The group also examined mutations that alter these two strains of H1N1 viruses’ responses to Relenza. Resistance to that drug is relatively rare, Janies said, which could be attributed to less frequent use of the drug or to the possibility that mutations leading to resistance to Relenza aren’t tolerated by the virus itself, so those strains die off.
Janies noted that there is another phenomenon with flu that could further make the pandemic strains difficult to treat. In at least 50 geographic regions identified by the analysis, both seasonal and pandemic H1N1 viruses are co-circulating, including Tamiflu-resistant strains. Because the flu virus in general is not precise when it makes copies of itself, this means that a drug-susceptible pandemic strain might exchange a gene with a drug-resistant viral strain and add it to the new genome.

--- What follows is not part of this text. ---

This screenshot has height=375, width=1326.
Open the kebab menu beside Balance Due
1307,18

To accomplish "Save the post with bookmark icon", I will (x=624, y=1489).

“And then we would have drug-resistant pandemic influenza without any mutation. It’s a random swap of the whole gene,” Janies said of this phenomenon, which is called reassortment.
“That’s how we got into this situation with pandemic influenza. We have something that’s called pandemic H1N1, but all of its internal genes are different. It underwent a few rounds of reassortment and it’s a virus we’ve never seen before because its genome is highly reshuffled compared to seasonal H1N1. This same process could confer resistance to a drug,” he said.
The researchers have plotted areas where pandemic influenza and drug-resistant seasonal influenza circulate together into Google Earth using software called Pointmap. Regions in the United States and Japan are among those in which pandemic flu isolates carry the Tamiflu-resistant mutation. The regions of co-circulation can be seen at http://pointmap.osu.edu.
The computing power used in this study was supplied by the Ohio Supercomputer Center and the Ohio State University Medical Center. This work is funded by the U.S. Army Research Laboratory and Office.
Janies co-authored the study with Igor Voronkin, Jonathon Studer, Jori Hardman, Boyan Alexandrov, Travis Treseder and Chandni Valson, all of Ohio State’s Department of Biomedical Informatics.